### Task statement:
Only lines containing the string "ThrowIfNull" belong in the answer; find them in the records and copy them.

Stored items
______

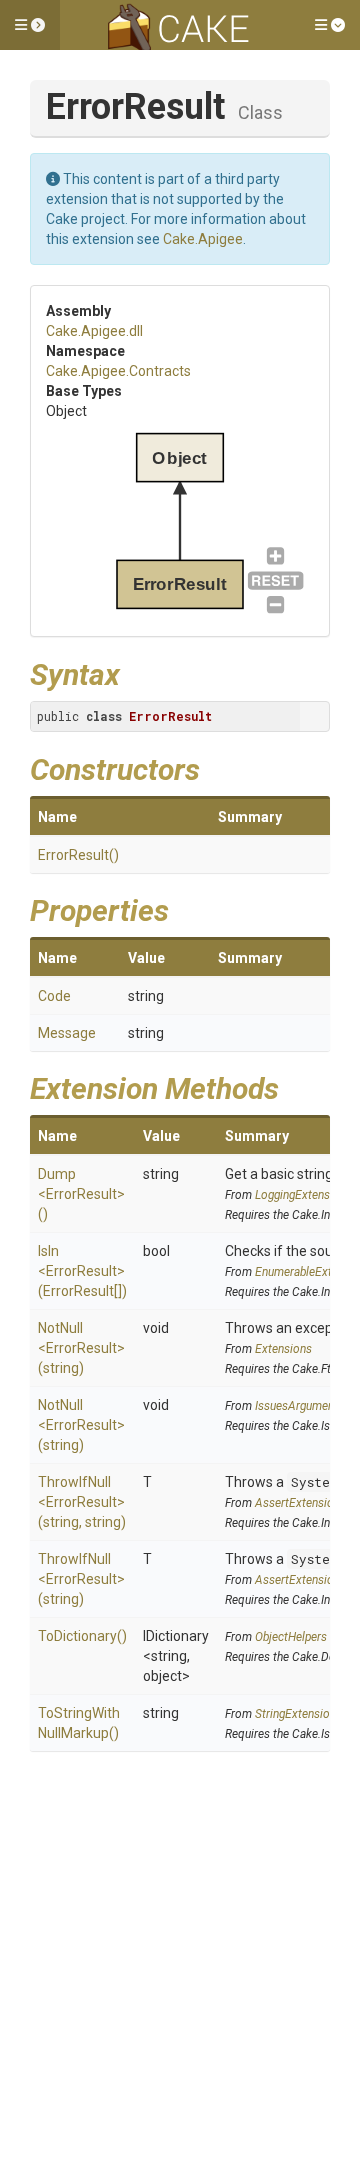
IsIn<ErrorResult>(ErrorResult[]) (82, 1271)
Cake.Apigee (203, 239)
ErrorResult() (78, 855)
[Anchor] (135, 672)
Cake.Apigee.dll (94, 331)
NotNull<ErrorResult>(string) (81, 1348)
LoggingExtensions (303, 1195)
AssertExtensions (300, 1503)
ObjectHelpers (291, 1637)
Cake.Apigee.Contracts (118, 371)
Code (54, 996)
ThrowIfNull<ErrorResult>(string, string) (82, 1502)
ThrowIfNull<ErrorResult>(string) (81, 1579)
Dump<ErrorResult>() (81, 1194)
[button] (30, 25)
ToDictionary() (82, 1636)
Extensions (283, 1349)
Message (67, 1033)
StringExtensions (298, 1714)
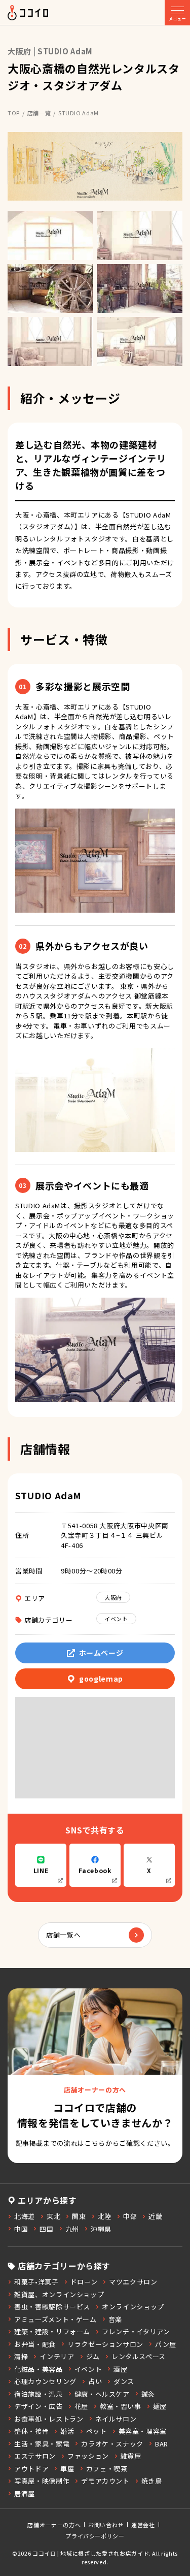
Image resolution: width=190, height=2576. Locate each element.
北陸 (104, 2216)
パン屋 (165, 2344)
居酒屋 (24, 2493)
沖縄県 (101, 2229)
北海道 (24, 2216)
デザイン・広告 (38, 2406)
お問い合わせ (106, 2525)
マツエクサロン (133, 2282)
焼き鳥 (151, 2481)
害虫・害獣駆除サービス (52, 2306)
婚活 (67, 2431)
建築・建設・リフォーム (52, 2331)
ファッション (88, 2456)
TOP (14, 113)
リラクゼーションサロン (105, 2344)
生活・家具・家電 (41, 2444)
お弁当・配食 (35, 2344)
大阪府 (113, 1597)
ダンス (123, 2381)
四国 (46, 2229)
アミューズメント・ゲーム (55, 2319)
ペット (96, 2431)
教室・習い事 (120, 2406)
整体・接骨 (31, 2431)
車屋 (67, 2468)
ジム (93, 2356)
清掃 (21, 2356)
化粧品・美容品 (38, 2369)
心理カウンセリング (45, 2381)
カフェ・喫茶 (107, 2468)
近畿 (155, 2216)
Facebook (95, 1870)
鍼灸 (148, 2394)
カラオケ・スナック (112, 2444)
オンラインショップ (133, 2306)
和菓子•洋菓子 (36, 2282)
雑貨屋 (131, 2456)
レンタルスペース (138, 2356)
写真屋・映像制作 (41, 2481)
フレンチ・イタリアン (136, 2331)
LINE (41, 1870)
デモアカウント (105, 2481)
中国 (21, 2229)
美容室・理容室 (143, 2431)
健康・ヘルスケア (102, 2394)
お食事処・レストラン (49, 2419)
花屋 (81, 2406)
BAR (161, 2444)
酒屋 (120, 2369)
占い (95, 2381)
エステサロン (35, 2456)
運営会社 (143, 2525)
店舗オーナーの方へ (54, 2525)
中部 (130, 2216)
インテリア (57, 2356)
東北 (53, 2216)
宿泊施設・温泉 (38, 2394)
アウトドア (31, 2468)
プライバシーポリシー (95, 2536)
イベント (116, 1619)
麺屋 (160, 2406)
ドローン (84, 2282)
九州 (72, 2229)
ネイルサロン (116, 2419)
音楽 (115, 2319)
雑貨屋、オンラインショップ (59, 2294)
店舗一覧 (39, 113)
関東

______

### Result of this exercise:
ThrowIfNull<ErrorResult>(string, string) (82, 1502)
ThrowIfNull<ErrorResult>(string) (81, 1579)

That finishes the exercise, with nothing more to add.